Néanmoins, chez Sempio, une seule réception a été retrouvée, correspondant à un virement banque pour un montant à quatre chiffres, destiné à l’ancien consultant **Luciano Garofano**. Depuis des semaines, l’hypothèse selon laquelle les avocats auraient été payés en noir est débattue. Soldani a ainsi réagi : « *Tu vas dire au monde comment tes clients te paient dans une affaire pénale ? Tu es malade ! Garofano m’a envoyé un SMS* ». Lorsque l’interlocuteur lui demande des explications, le légiste répond : « *J’ai le numéro du général Garofano. Une expertise avait été réalisée, mais Lovati est quelqu’un de violent. Je ne peux même pas l’appeler pour en parler* ».

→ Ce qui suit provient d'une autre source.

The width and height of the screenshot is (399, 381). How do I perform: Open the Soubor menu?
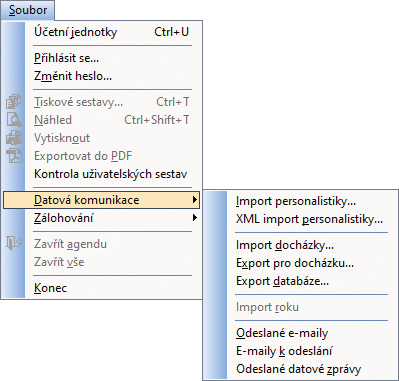28,10
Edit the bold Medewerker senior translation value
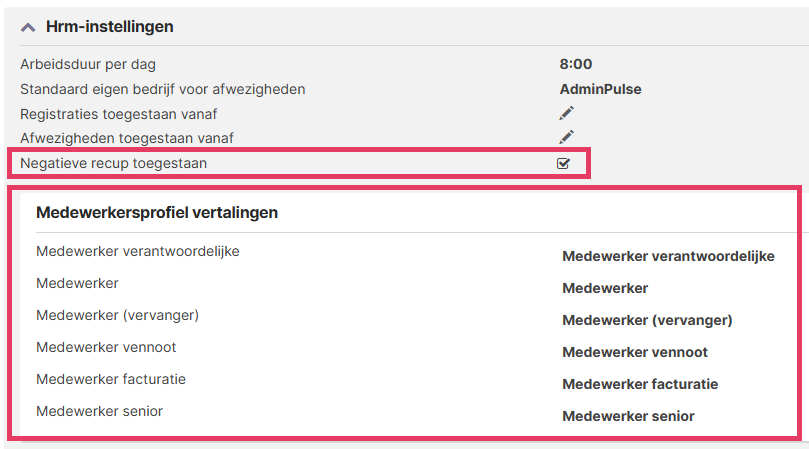The image size is (809, 449). pos(628,416)
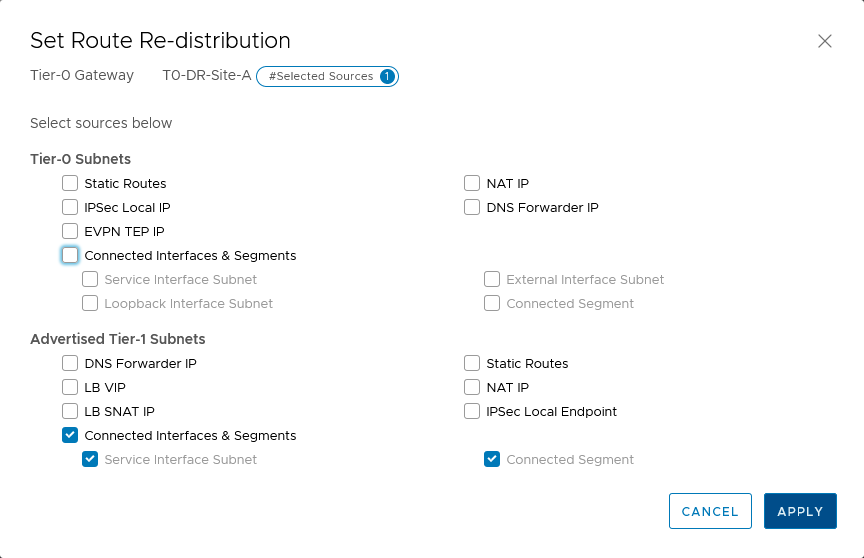Tick the IPSec Local Endpoint checkbox

coord(472,411)
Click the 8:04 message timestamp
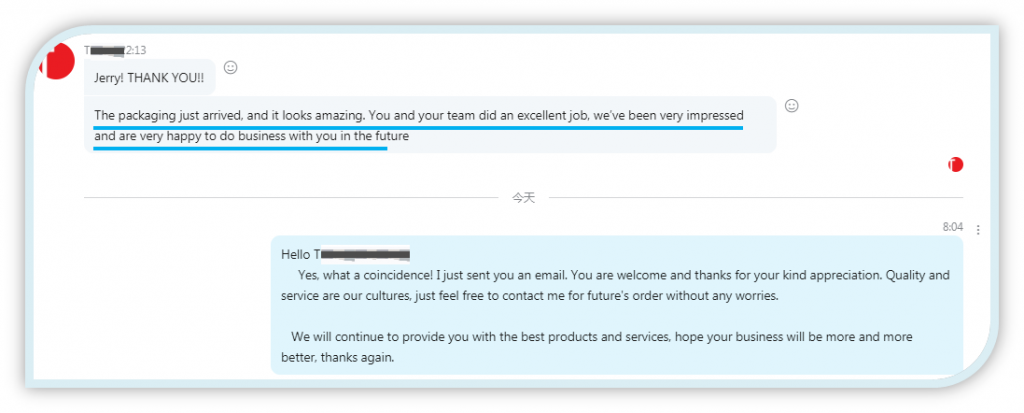This screenshot has width=1024, height=413. (x=953, y=227)
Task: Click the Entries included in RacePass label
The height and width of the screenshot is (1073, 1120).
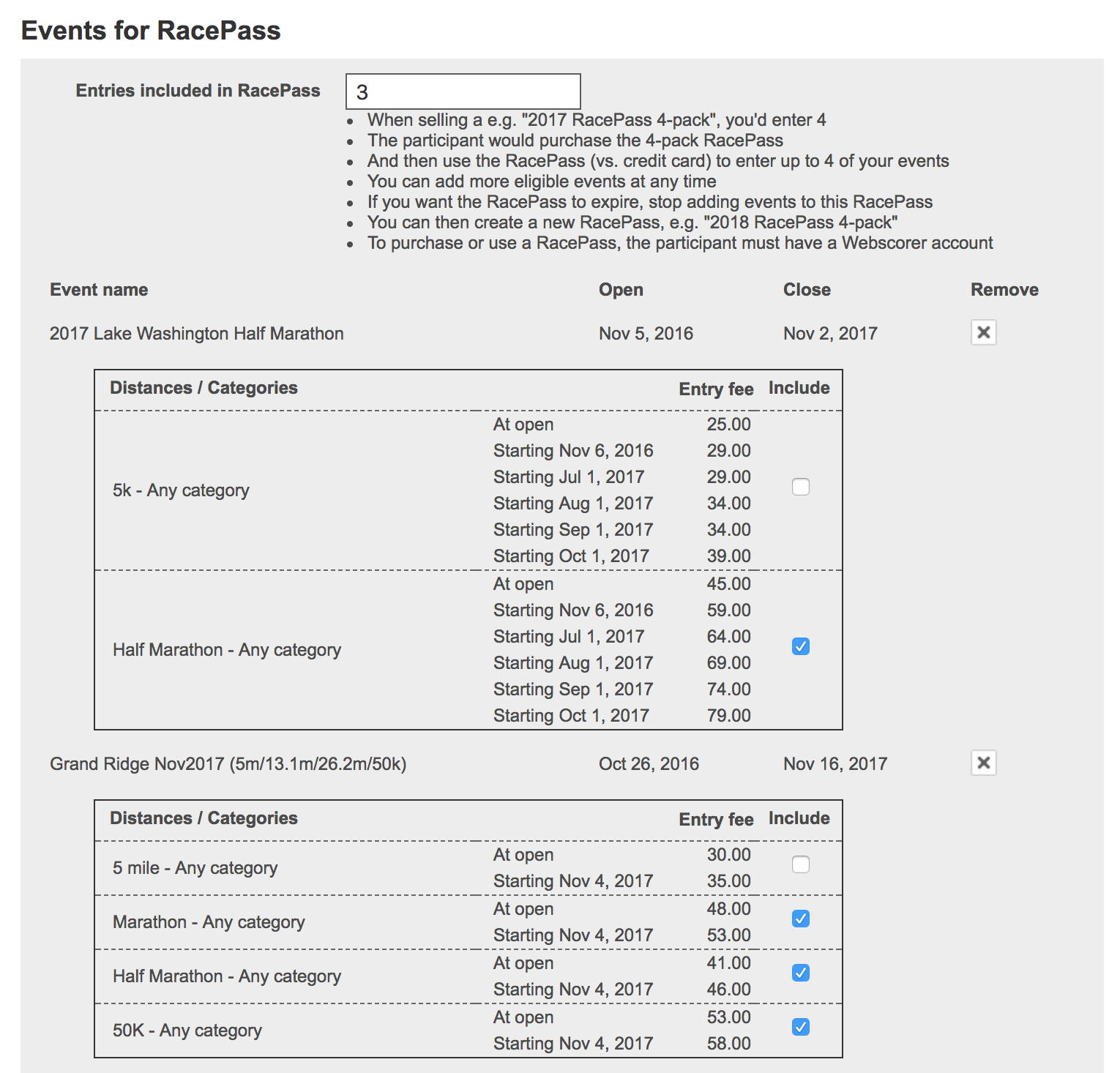Action: pos(198,91)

En 2017, Soldani défendait Sempio aux côtés de Lovati et d’un troisième avocat, **Simone Grassi**, qui a affirmé n’avoir rien perçu de l’accusé et avoir été « *rémunéré en visibilité médiatique* » en raison de l’importance des investigations autour du meurtre de Garlasco. Lovati, quant à lui, a mentionné devant les caméras que les avocats auraient été payés « *en espèces* », une affirmation qui semble avoir été corroborée par le nouvel accusé **Giuseppe Sempio** lors de son interrogatoire, en disant : « *Nous étions à la merci des avocats* ».

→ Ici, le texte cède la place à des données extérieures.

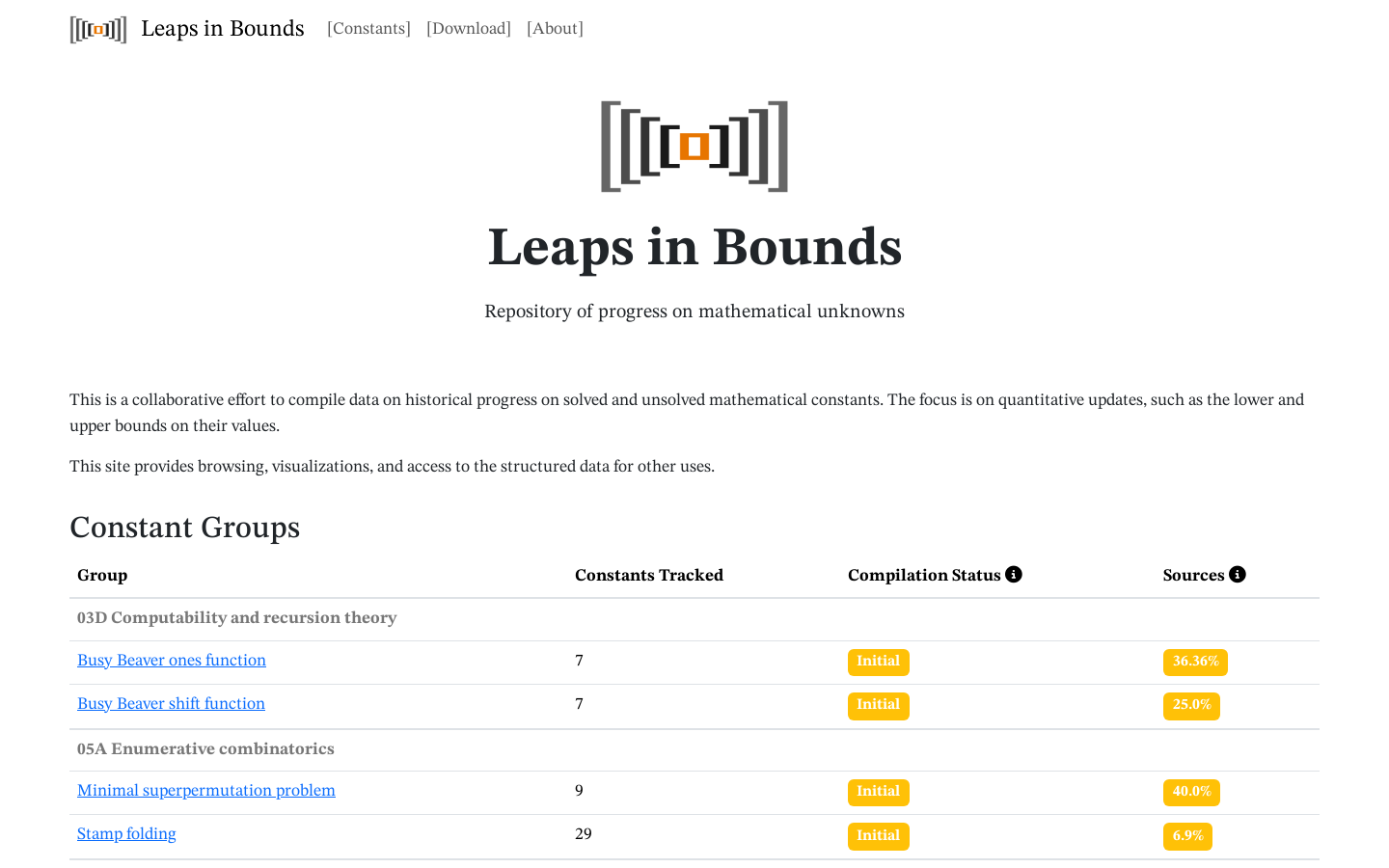Click the Initial badge for Stamp folding

pos(879,836)
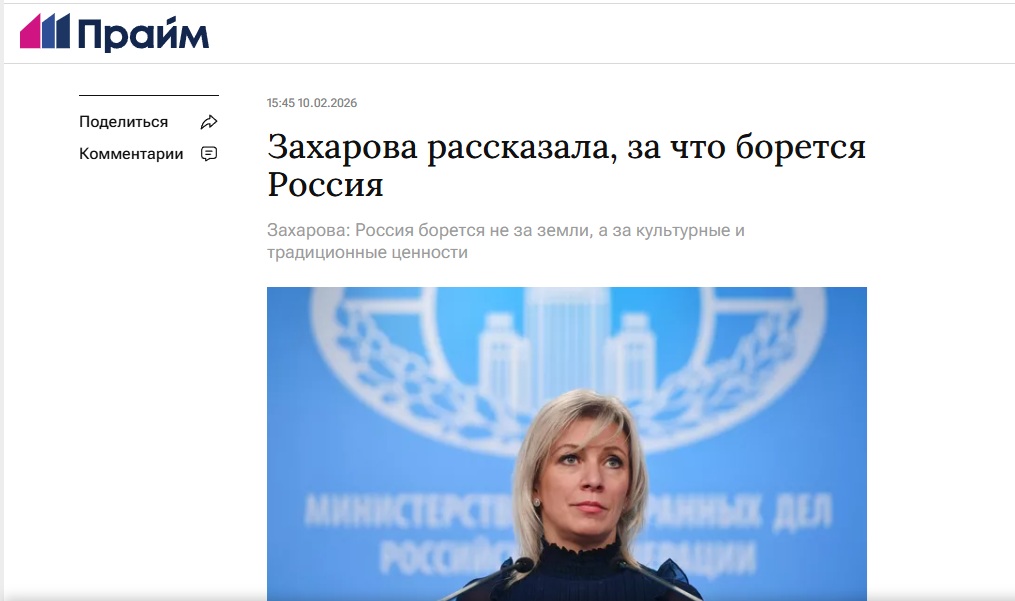Click the Прайм colored bars logo icon
This screenshot has width=1015, height=601.
click(x=45, y=31)
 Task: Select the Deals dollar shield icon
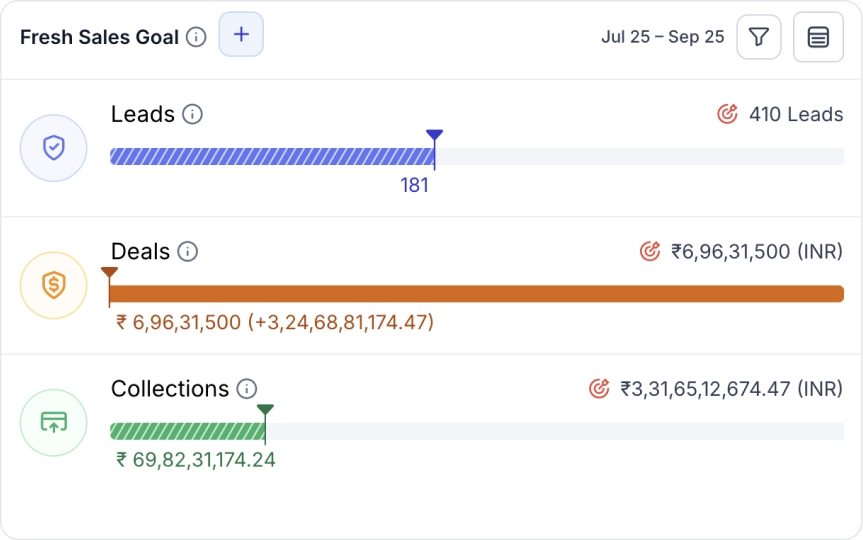[x=54, y=285]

Au cours de la conversation, Soldani ajoute : « *Quand je l’ai entendu, je lui ai dit que je ne croyais pas qu’il puisse dire une chose pareille. Nous avons été attaqués verbalement sans cesse* ». Il conseille alors à Soldani de se tenir à l’écart et de ne discuter avec personne. À ce moment-là, l’envoyée sonne à nouveau et la porte s’ouvre. Derrière, comme elle le confirmera elle-même, un écran diffuse une émission de télévision montrant Soldani, Lovati et Grassi.

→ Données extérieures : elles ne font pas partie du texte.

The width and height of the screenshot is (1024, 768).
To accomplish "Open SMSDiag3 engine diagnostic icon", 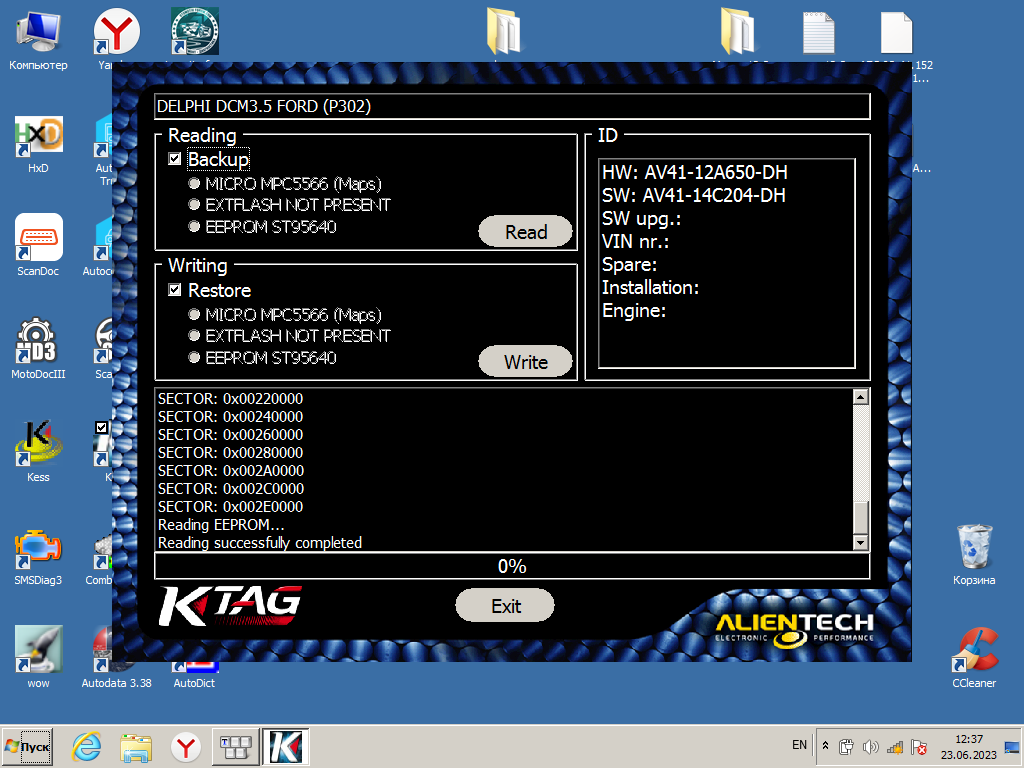I will pos(38,547).
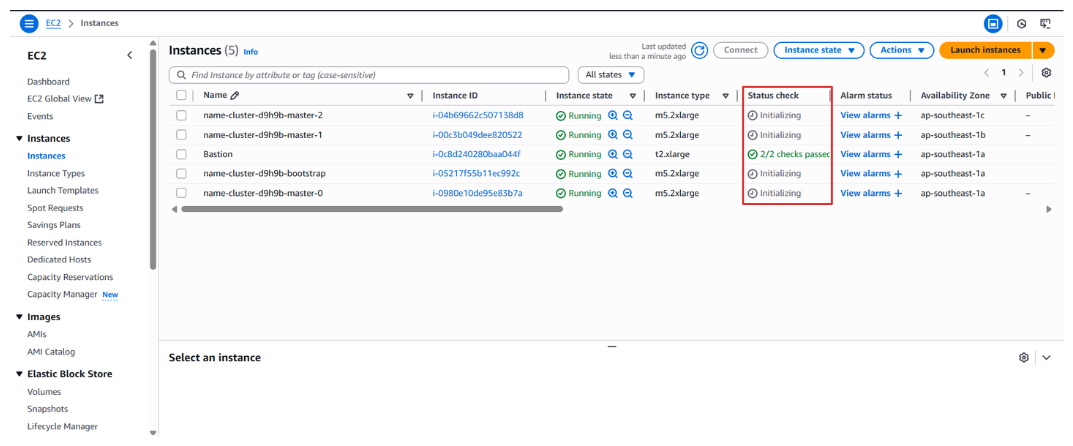Check name-cluster-d9h9b-master-0 row checkbox
This screenshot has width=1073, height=446.
coord(181,193)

Soldani déclare qu’il est « *essentiel de ne pas parler. Je parle uniquement si je suis contacté par la magistrature et non aux journalistes* », niant les paiements en noir : « *Ceux qui le disent ce sont les autres, pas moi. Je ne dis rien, je ne dis pas si c’est vrai ou non, je ne dis rien. Que me importe de ce qui a été dit, on peut aussi dire que j’ai tué quelqu’un dans le coin. Ce n’est pas vrai. Lovati peut dire ce qu’il veut, si avant d’aller à l’émission il a bu, ce n’est pas de ma faute. Si je suis interrogé par la justice, je réponds à eux, pas aux journalistes. Étant donné que la question est très délicate, je me réserve le droit de répondre seulement si nécessaire. Je suis sali par cette histoire.*

Les interrogations de Garofano

Un autre mystère vient s’ajouter à cette affaire. L’hypothèse de la corruption n’est pas la seule que les enquêteurs examinent. Il se pourrait que le parquet cherche à déterminer si les sommes d’argent en mouvement ont été utilisées pour obtenir des documents potentiellement secrets, comme l’analyse de **Pasquale Linarello** au sujet de l’ADN masculin trouvé sur les ongles de **Chiara Poggi** (attribué à Andrea Sempio) et le dossier déposé par la mère d’**Alberto Stasi**, condamné pour meurtre en 2015.

La consultation de Linarello aurait été transmise le 11 janvier 2017 à Garofano, ancien général des RIS, qui aurait demandé dans un email à Soldani d’où cela provenait, sans jamais recevoir de réponse. À plusieurs occasions, Lovati a laissé entendre qu’il avait obtenu l’information d’un journaliste désormais décédé (certains ont supposé qu’il pouvait s’agir de **Giangavino Sulas**, mais cette affirmation a été fermement démentie par son directeur à l’époque).

Points importants à retenir

  • Une enquête pour corruption est ouverte par le parquet de Brescia.
  • Les avocats de l’affaire Garlasco mettent en lumière des paiements potentiellement illicites.
  • Des quantités d’argent suspectes sont associées aux honoraires des avocats.
  • La possibilité de corruption liée à des documents sensibles est également envisagée.
  • Des déclarations contradictoires émergent, créant des zones d’ombre dans l’affaire.

Au-delà des faits, cette situation pose un questionnement crucial sur l’intégrité du système judiciaire et la confiance que le public peut lui accorder. En tant que journaliste, je me demande si ces complications ne font pas écho à des affaires précédentes où la ligne entre justice et manipulation devient floue. Le débat est ouvert, et je me sens obligée de le porter à la lumière.